↓↓↓
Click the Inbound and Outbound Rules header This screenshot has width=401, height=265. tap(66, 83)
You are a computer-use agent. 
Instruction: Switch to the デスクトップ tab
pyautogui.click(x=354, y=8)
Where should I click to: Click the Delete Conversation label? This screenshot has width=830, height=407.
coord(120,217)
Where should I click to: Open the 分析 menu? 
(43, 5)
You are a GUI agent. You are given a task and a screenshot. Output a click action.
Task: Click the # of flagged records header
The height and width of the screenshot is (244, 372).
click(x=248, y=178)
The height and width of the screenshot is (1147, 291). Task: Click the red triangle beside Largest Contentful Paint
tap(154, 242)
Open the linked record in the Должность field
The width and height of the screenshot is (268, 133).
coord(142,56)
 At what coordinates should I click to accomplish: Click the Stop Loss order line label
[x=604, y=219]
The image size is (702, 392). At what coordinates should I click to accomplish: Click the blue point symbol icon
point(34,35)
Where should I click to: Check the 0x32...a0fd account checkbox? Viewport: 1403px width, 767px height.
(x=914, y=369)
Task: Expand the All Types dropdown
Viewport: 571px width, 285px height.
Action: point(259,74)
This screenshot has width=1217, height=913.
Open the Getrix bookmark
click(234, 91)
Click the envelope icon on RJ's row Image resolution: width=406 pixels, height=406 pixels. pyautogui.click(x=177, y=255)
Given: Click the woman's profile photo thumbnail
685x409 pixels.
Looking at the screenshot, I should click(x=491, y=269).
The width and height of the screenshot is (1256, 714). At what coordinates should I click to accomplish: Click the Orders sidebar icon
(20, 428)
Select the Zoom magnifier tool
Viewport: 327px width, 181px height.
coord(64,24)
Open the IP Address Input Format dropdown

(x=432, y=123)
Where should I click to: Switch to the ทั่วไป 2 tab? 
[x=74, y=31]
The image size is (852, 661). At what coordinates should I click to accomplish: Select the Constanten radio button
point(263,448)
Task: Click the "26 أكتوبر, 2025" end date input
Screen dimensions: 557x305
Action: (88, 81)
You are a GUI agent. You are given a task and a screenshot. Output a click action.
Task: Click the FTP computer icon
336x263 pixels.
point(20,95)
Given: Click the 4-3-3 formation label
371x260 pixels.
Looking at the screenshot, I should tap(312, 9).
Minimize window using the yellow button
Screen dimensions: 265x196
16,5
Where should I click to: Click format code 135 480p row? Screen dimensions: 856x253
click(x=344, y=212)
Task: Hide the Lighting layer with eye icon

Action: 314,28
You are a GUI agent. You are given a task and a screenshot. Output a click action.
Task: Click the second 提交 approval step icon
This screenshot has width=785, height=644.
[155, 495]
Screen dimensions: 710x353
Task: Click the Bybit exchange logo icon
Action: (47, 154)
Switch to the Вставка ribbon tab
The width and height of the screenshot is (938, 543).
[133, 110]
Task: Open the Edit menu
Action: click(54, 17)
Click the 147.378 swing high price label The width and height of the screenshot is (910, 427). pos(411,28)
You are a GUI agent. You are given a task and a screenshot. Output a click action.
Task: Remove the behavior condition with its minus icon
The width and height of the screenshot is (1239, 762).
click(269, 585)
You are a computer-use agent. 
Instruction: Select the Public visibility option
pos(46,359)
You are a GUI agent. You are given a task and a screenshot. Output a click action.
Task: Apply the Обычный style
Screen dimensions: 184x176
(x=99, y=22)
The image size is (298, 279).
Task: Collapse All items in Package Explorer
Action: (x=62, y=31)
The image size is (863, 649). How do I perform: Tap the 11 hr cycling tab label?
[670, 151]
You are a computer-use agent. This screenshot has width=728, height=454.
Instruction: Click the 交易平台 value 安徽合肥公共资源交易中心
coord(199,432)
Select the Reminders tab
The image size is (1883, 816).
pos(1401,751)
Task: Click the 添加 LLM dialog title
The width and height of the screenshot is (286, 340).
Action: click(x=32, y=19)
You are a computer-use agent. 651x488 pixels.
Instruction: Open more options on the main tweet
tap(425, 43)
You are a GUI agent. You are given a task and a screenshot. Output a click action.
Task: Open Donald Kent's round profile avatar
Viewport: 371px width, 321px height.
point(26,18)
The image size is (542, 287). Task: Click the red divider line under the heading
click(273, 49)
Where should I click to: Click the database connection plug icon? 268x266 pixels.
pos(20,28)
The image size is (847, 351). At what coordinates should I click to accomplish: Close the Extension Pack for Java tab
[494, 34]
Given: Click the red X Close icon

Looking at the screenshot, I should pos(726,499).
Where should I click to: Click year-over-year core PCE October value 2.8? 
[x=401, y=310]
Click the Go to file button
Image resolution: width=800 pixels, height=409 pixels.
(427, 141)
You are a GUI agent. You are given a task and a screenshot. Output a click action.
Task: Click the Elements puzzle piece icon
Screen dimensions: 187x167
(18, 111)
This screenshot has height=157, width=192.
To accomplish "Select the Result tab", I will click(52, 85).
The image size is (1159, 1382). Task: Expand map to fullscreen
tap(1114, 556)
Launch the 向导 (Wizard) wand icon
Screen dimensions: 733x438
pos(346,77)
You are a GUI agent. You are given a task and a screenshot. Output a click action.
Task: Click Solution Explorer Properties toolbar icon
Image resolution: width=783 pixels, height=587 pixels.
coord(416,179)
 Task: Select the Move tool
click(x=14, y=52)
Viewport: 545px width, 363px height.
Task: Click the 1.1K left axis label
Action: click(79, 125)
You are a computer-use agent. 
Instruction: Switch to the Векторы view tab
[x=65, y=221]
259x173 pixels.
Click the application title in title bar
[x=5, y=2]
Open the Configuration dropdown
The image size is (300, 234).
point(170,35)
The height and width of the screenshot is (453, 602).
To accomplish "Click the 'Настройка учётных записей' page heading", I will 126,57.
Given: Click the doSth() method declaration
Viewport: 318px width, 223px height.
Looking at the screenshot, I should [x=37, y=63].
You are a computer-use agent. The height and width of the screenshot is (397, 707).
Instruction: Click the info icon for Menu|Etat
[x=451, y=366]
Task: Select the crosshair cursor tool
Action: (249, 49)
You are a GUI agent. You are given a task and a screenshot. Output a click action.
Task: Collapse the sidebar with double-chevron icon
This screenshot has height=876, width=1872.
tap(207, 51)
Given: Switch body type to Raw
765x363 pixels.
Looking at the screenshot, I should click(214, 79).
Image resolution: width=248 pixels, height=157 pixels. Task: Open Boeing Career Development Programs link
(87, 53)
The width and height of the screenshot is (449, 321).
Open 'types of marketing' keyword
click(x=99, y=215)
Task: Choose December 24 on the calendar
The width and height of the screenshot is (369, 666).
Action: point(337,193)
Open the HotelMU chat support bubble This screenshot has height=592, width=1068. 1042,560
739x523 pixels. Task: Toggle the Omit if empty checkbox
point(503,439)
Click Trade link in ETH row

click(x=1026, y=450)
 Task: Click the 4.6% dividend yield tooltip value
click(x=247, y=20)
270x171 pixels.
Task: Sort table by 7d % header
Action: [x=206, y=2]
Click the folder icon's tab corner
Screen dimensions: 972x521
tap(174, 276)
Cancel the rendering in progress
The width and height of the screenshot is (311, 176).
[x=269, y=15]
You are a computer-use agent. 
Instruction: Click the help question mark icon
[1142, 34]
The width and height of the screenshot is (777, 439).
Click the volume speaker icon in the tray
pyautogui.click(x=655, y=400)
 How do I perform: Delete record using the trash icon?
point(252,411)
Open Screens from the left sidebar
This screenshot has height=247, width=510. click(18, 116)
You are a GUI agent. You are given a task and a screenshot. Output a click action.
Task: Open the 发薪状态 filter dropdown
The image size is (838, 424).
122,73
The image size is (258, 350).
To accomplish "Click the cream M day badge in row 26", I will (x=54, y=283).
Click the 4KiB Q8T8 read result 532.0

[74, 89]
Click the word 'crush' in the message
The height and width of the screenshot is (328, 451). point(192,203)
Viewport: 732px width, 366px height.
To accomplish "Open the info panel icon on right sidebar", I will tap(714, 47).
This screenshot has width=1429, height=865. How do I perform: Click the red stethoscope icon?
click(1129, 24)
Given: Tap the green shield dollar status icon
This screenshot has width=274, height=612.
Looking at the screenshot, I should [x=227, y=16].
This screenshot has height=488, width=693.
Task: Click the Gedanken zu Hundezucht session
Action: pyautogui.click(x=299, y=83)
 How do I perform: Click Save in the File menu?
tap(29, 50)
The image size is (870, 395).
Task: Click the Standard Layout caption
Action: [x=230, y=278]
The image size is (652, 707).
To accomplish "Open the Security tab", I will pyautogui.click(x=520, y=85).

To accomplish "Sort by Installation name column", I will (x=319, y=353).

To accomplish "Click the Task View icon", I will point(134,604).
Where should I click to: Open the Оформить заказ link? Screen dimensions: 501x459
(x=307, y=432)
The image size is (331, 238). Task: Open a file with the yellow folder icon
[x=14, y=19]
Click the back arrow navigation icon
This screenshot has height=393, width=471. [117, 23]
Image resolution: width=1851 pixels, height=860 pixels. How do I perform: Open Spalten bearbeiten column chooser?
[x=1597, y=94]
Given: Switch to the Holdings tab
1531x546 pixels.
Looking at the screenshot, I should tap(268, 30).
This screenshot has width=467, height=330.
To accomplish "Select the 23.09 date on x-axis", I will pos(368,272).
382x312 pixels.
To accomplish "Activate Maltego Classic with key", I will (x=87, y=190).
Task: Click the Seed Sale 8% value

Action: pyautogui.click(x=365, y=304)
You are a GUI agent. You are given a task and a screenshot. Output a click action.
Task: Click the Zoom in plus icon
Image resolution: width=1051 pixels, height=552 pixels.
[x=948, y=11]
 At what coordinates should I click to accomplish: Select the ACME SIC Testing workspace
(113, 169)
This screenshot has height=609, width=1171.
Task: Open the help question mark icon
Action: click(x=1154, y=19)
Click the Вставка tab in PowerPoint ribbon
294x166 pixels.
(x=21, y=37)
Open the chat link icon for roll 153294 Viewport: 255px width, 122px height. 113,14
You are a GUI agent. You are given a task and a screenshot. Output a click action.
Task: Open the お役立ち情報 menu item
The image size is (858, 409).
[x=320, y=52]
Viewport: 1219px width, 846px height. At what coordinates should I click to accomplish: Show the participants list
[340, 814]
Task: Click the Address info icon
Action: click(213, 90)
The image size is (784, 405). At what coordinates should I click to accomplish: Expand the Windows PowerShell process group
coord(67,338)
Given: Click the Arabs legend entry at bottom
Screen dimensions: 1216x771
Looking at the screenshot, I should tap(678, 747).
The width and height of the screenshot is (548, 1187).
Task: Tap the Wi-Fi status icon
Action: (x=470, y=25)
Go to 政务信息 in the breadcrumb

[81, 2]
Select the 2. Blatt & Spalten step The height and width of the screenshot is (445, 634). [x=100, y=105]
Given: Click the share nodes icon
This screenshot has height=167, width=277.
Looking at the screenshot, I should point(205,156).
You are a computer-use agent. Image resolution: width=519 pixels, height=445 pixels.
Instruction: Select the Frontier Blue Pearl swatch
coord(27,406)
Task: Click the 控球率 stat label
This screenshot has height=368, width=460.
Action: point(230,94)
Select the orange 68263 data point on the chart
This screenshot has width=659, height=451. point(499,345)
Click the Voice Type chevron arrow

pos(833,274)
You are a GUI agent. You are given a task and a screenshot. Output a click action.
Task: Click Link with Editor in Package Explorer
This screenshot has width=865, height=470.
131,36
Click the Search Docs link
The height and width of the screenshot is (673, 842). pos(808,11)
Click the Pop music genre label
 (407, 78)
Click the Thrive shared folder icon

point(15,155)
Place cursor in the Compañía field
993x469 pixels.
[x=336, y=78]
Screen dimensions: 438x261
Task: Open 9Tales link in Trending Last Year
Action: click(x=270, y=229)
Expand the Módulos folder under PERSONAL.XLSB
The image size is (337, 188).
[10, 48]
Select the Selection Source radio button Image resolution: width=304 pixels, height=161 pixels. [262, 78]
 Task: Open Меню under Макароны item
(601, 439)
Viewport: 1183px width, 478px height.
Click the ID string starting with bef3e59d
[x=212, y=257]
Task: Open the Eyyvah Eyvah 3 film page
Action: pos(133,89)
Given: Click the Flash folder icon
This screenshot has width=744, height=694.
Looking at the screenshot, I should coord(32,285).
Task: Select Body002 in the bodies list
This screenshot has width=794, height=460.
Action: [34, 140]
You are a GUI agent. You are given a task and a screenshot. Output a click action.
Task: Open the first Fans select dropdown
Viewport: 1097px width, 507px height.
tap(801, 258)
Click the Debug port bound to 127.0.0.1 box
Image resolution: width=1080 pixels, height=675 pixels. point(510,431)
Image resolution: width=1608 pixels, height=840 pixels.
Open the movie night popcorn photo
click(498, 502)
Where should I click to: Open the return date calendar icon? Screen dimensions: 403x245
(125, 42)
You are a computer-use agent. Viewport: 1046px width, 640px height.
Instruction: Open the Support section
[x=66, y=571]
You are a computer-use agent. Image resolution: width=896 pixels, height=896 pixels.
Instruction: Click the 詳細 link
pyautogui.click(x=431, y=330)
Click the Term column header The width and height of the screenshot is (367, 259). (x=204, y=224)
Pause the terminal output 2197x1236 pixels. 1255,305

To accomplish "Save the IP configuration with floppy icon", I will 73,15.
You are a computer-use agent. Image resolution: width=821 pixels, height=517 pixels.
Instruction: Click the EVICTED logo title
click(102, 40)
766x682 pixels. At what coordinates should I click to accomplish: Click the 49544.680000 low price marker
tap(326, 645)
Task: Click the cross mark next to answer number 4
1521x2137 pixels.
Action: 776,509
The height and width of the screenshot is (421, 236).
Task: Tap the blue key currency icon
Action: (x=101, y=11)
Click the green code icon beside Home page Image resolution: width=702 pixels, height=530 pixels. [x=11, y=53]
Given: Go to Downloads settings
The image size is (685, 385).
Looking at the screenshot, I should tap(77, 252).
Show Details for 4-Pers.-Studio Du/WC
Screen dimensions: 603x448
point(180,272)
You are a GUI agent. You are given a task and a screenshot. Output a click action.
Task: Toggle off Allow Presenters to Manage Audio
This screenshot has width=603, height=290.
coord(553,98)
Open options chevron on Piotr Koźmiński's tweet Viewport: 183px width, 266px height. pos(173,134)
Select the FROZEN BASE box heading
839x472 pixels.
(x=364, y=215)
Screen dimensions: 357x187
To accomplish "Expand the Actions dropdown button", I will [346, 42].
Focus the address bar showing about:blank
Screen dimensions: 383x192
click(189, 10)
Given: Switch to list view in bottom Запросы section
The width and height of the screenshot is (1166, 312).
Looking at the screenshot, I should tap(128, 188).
↑↑↑
• **Exercise objective**
Within the data above, the span starting at the line containing "Click the 147.378" and ending at the line containing "Task: Remove the" is to be retyped exactly, with no other lines.

• **Expected answer**
Click the 147.378 swing high price label The width and height of the screenshot is (910, 427). pos(411,28)
You are a GUI agent. You are given a task and a screenshot. Output a click action.
Task: Remove the behavior condition with its minus icon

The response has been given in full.